Jeux vidéo : la fin de l’âge d’or ? Les vétérans de l’industrie alertent sur un tournant historique.

Publié le 14 août 2025 à 16:03

L’industrie du jeu vidéo traverse une zone de turbulences inédites. Loin de l’image d’un secteur « à l’épreuve de la récession », les analyses de Shawn Layden (ex-président de Sony Worldwide Studios), Mat Piscatella (Circana) et Piers Harding-Rolls (Ampere Analysis) dressent un portrait inquiétant d’un marché en pleine mutation, bousculé par la conjoncture économique et ses propres excès.

Les joueurs dépensent moins : 

Les données de Circana montrent que près d’un quart des joueurs américains prévoient de réduire leurs dépenses, principalement à cause de l’inflation (nourriture, logement) et de l’incertitude économique. Les intentions de réduction sont deux fois plus nombreuses que celles d’augmenter les achats. Résultat : le marché US pourrait reculer de 4,7 % en 2025, même si la volatilité est telle que les scénarios optimistes comme catastrophiques restent plausibles.

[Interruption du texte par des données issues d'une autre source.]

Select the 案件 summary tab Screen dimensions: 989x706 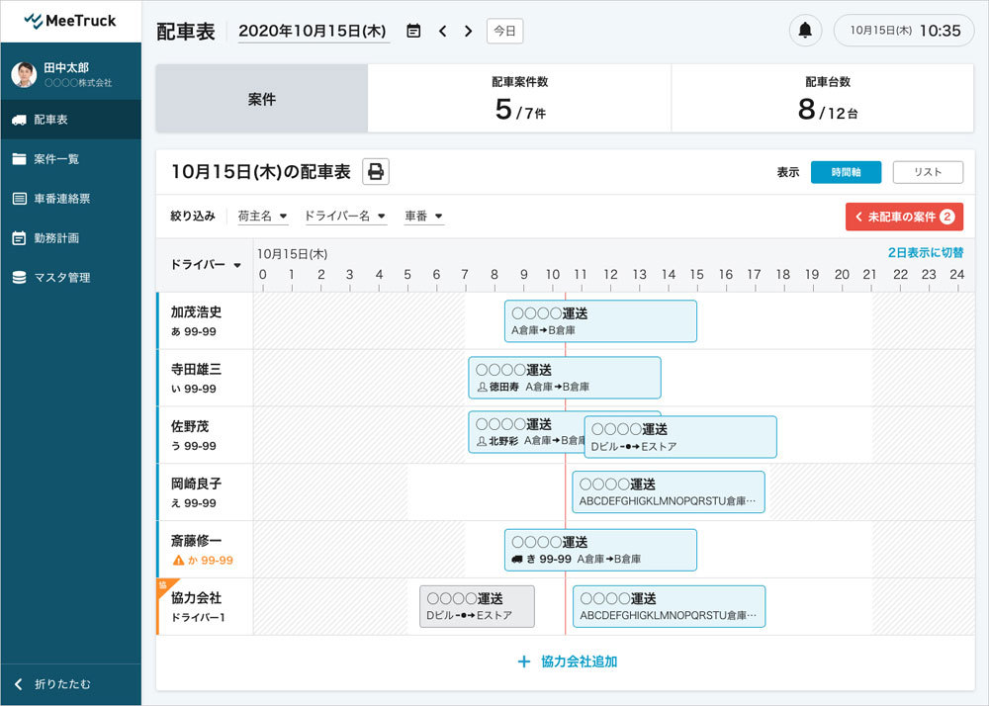click(x=261, y=100)
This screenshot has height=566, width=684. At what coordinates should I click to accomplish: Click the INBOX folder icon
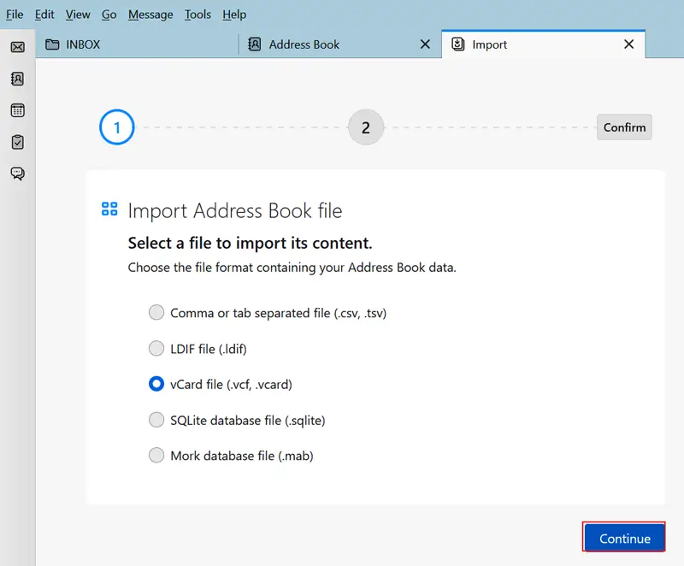[x=52, y=44]
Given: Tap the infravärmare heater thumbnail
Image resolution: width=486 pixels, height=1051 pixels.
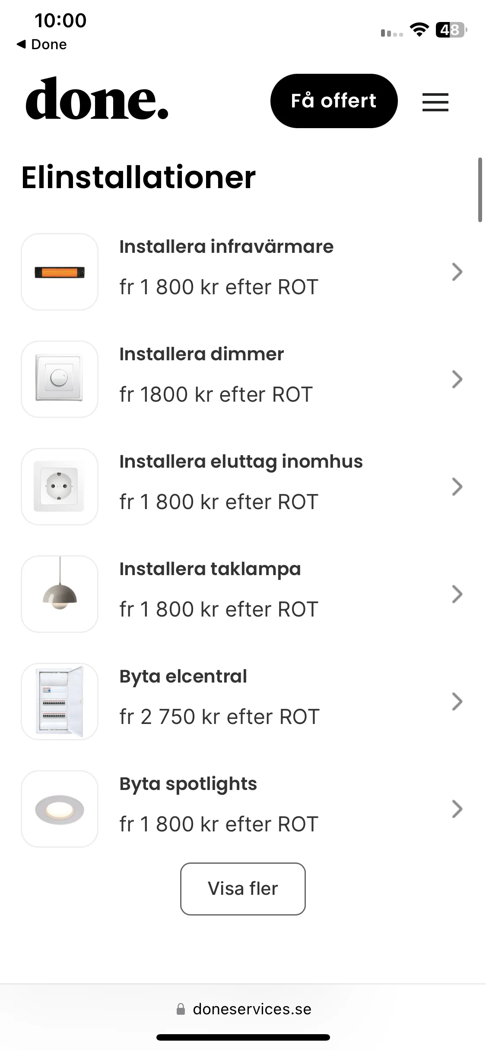Looking at the screenshot, I should tap(60, 272).
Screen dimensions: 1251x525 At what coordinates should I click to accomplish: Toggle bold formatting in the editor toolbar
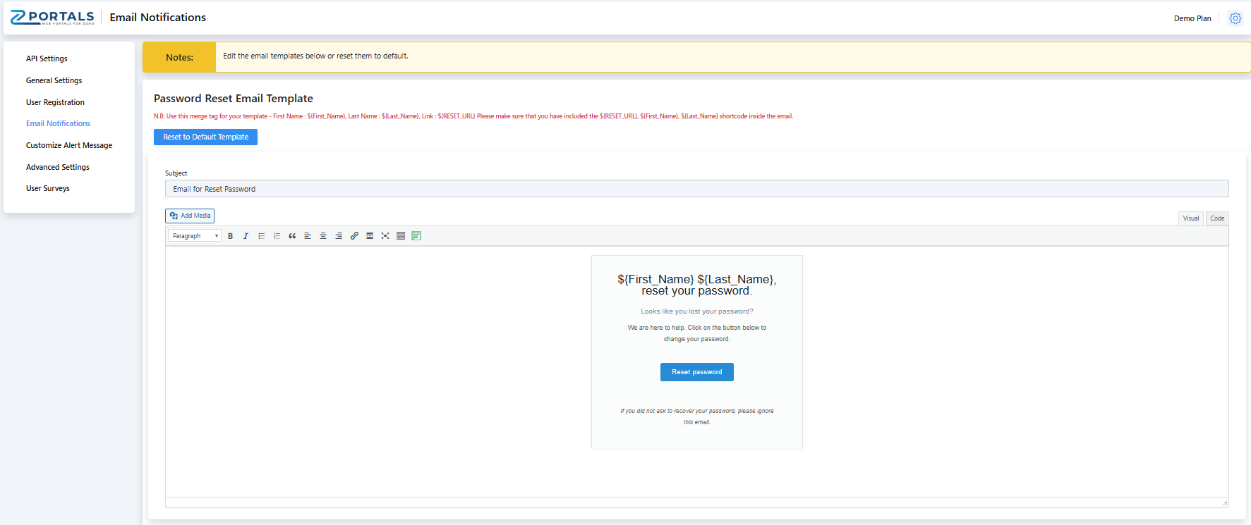coord(230,236)
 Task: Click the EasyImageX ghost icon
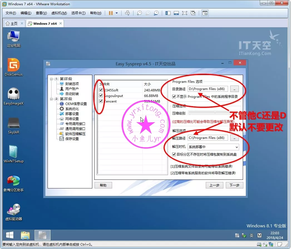coord(13,95)
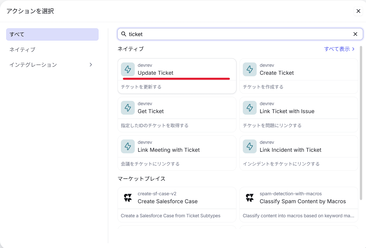The width and height of the screenshot is (366, 248).
Task: Click the Classify Spam Content by Macros icon
Action: [249, 198]
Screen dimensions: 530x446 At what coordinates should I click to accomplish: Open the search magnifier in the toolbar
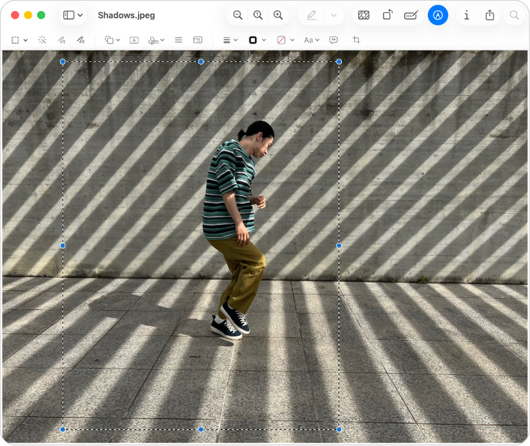tap(514, 14)
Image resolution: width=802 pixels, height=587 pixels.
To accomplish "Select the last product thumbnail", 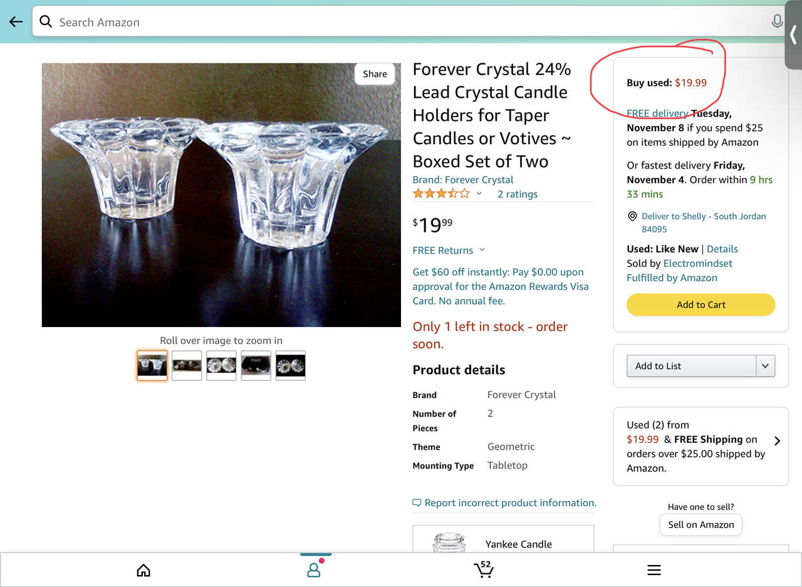I will 290,365.
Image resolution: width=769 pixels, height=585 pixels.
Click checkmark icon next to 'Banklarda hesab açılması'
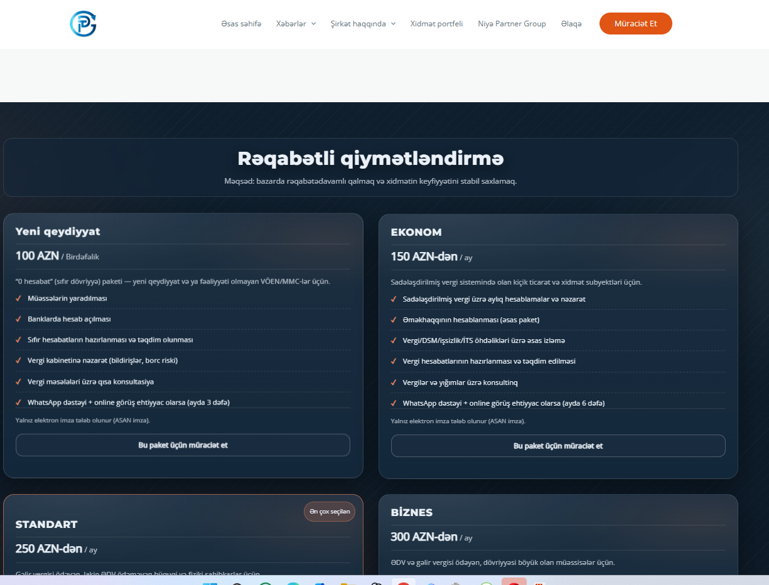pyautogui.click(x=19, y=319)
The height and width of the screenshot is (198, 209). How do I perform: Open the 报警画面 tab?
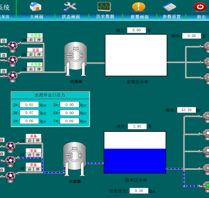[x=140, y=17]
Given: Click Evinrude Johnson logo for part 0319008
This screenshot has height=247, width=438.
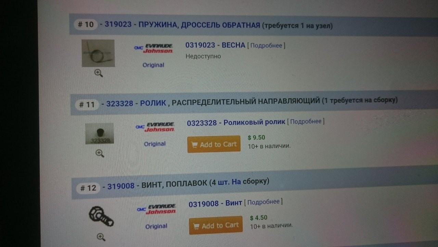Looking at the screenshot, I should (x=156, y=209).
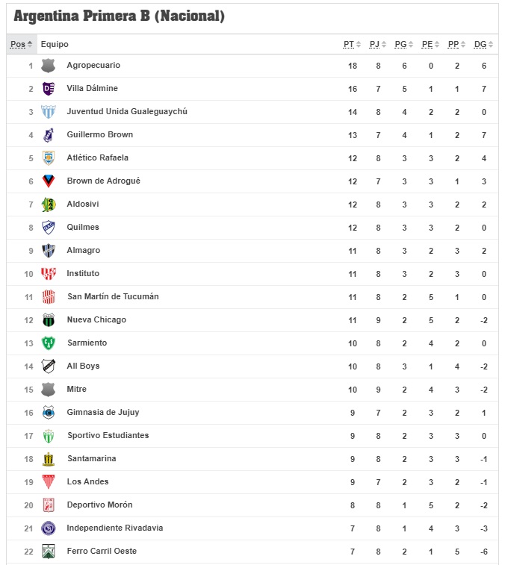Click the Juventud Unida Gualeguaychú crest icon
The width and height of the screenshot is (505, 565).
point(49,112)
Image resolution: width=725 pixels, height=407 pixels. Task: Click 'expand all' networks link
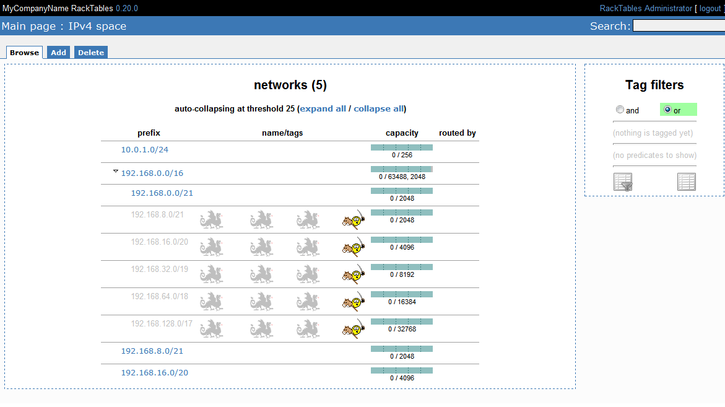323,108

« Essentiellement, nous avons environ un quart des joueurs de jeux vidéo qui disent qu'ils prévoient de dépenser moins, en raison d'un certain nombre de facteurs », explique Piscatella.

Autrefois, en crise, les jeux remplaçaient d’autres loisirs plus coûteux. Mais l’offre actuelle de free-to-play et de services d’abonnement a changé la donne : beaucoup peuvent jouer sans dépenser un centime.

Du premium au free-to-play :

Le marché a mûri depuis son pic en 2021, gonflé artificiellement par la pandémie. L’audience est désormais ~10 % inférieure, et la dépense se concentre sur le mobile et le free-to-play, au détriment des consoles. Les mastodontes comme Fortnite, Roblox ou Call of Duty captent une part énorme de temps et d’argent, laissant moins de place aux nouvelles sorties. Résultat : le jeu moyen rapporte moins qu’avant, et l’effet « trou noir » des blockbusters rend la concurrence féroce.

Harding-Rolls rappelle toutefois que le free-to-play a permis d’élargir considérablement le marché : sans lui, les revenus ne représenteraient probablement qu’un quart des ~200 milliards actuels.

Le casse-tête des prix :

L’industrie premium se heurte à une contradiction : vouloir augmenter le prix des AAA (souvent à 80 $) tout en ayant habitué une génération à jouer gratuitement. Layden regrette que les prix n’aient pas suivi l’inflation au fil des générations : aujourd’hui, produire un titre à 200 M$ nécessite de vendre des millions d’exemplaires juste pour rentrer dans ses frais.

Pour compenser, les éditeurs misent sur les microtransactions, DLC, passes de combat et éditions deluxe à plus de 100 $. Les prix sont devenus très dynamiques, allant du low-cost à l’ultra-premium, selon le profil du public. Piscatella note que les joueurs plus âgés et aisés paient sans broncher, tandis que les autres attendent les promotions.

Innovation sous pression :

Avec des budgets colossaux et une tolérance au risque quasi nulle, l’innovation AAA se raréfie : les studios privilégient suites et clones de succès existants. Créer une nouvelle licence haut de gamme devient un pari risqué « sans filet ». L’avenir de la créativité pourrait venir de productions plus modestes, hors du segment premium.

Les abonnements, bombe à retardement ?

Layden reste sceptique sur le modèle du « Netflix du jeu vidéo » : comme la musique avec Spotify, il craint que le public n’associe le jeu à un produit quasi gratuit, ce qui fragilise les revenus à long terme. Contrairement aux musiciens, les studios n’ont pas de revenus annexes (tournées, merchandising) pour compenser.

Pour les AAA, proposer un jeu dès le lancement sur abonnement revient selon lui à affaiblir sa valeur et transformer les développeurs en « prestataires à l’heure » plutôt qu’en créateurs misant sur un succès. Les indépendants peuvent y trouver un intérêt en termes de visibilité, mais pour les gros budgets, le risque est élevé.


En résumé : L’industrie du jeu vidéo fait face à une triple crise : économique (baisse du pouvoir d’achat), structurelle (marché saturé, domination du free-to-play), et créative (budgets qui étouffent l’innovation). Les prochaines années pourraient voir un éclatement encore plus net entre blockbusters chers et jeux gratuits, avec un segment premium sous haute tension.